Umbrella Arbitration Criteria:
When considering our role as arbiters within the Umbrella system, we must carefully lay out how we plan to determine the validity of an exploit. The two main protection providers today (Cover and Nexus) take highly divergent paths. Cover has no publicly stated criteria and the community is free to vote as they please, before it goes to a council of auditors that make a final ruling. Nexus, on the other hand, requires proof of loss when submitting a claim, as well as requiring the hack to specifically occur in the covered protocol (ie. Harvest exploit resulting from Curve manipulation would not be covered for Harvest protection seekers).
There are multiple angles to consider here:
Arb vs. Exploit - Code is Law?: Where is the line for an exploit vs. intended code functionality that was not fully appreciated by users? What’s an arb vs. an exploit?
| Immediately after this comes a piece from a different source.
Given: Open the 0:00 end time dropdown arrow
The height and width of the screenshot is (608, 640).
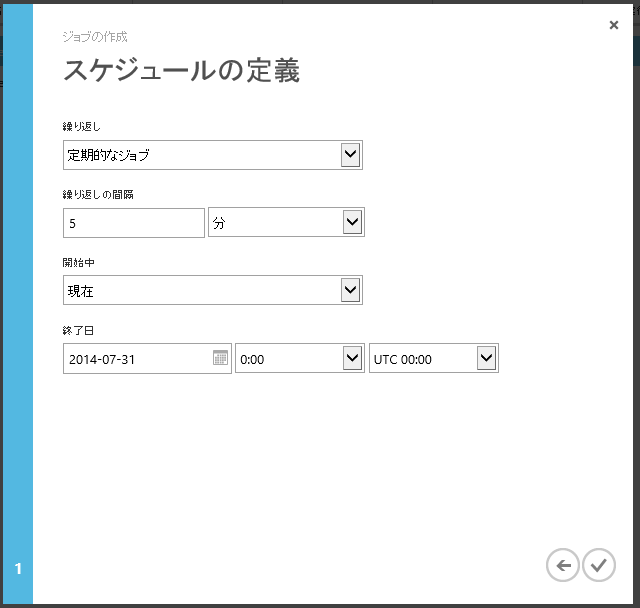Looking at the screenshot, I should pyautogui.click(x=352, y=358).
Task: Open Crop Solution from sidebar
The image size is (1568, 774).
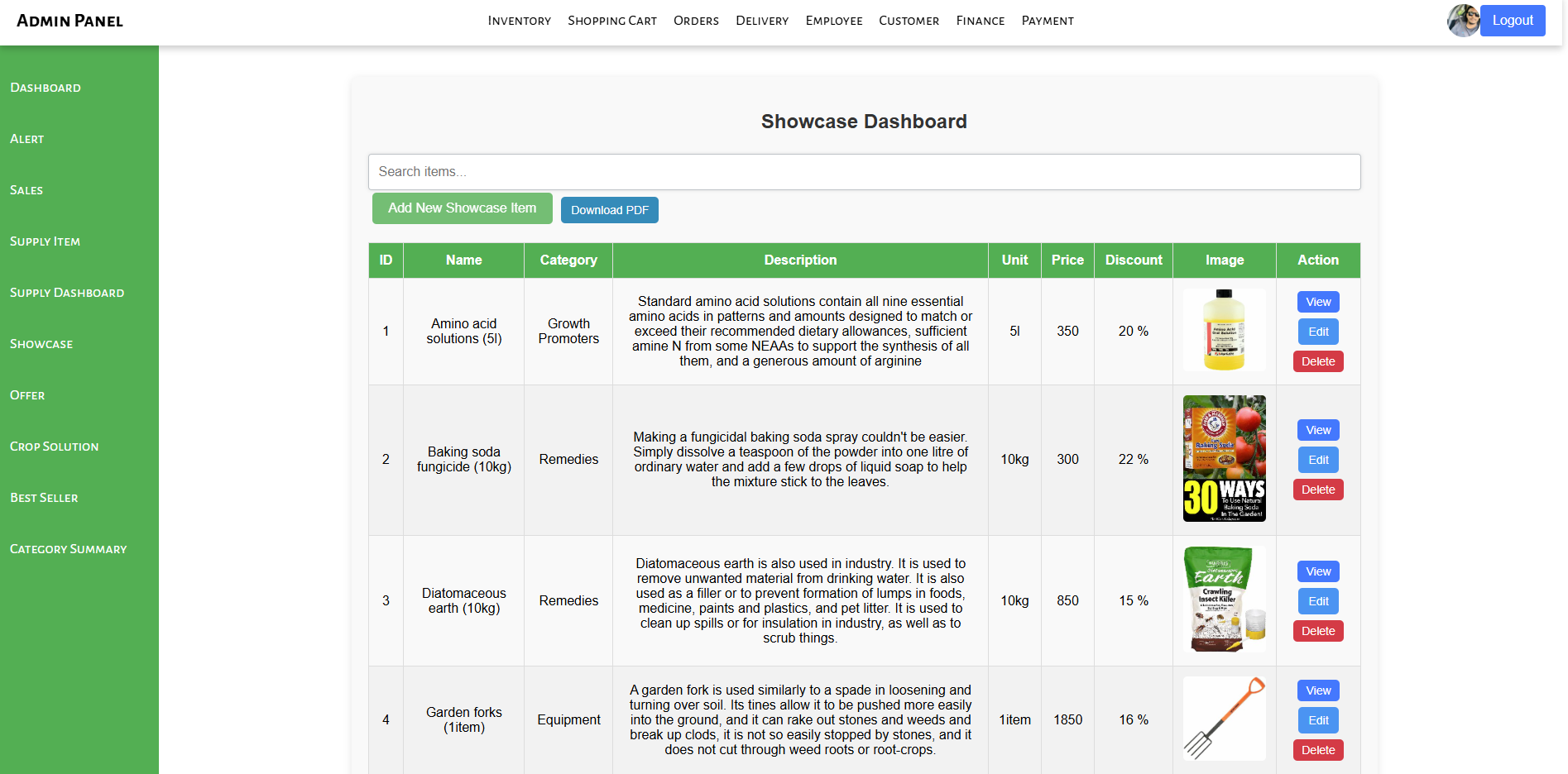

A good example is Compound’s recent DAI liquidations as a result of single-source Coinbase oracle. It was always known that Coinbase is the single oracle, and this was a somewhat known attack vector – is it an exploit?
- Proposed Policy: When you get car insurance or home insurance, it’s because you know you might get in a wreck or have a home fire, but it is not expected or intended behavior. In general, Yam’s guiding principle should be related to loss of funds related to unexpected or unintended behavior.
Composability vector: Affected protocol is NOT the manipulated protocol (ie. all the Curve flashloan exploits) - Which does Umbrella protect?
- Proposed Policy: Umbrella is most concerned with loss of funds. In most of the Curve cases, Curve LPs actually profited. Umbrella will arbitrate claims according to loss of funds – if a composability exploit results in loss of funds for more than one protocol, each would be valid for a payout.
Severity of Exploit: Sushi recently experienced an exploit totalling approximately $15k in lost rewards prior to the exploit being discovered and stopped. Cover did not consider this a valid claim. What is Yam’s threshold for a valid exploit that deserves a payout? This is likely the most difficult decision to make.
- Proposed Policy: Perhaps there is a threshold that exists as a ratio of (exploit lost funds) / (total coverage purchased) such that if the amount lost to exploit is less than say 50% of coverage purchased, a payout does not occur.
This is an open discussion, and there may be additional considerations to account for and different solutions.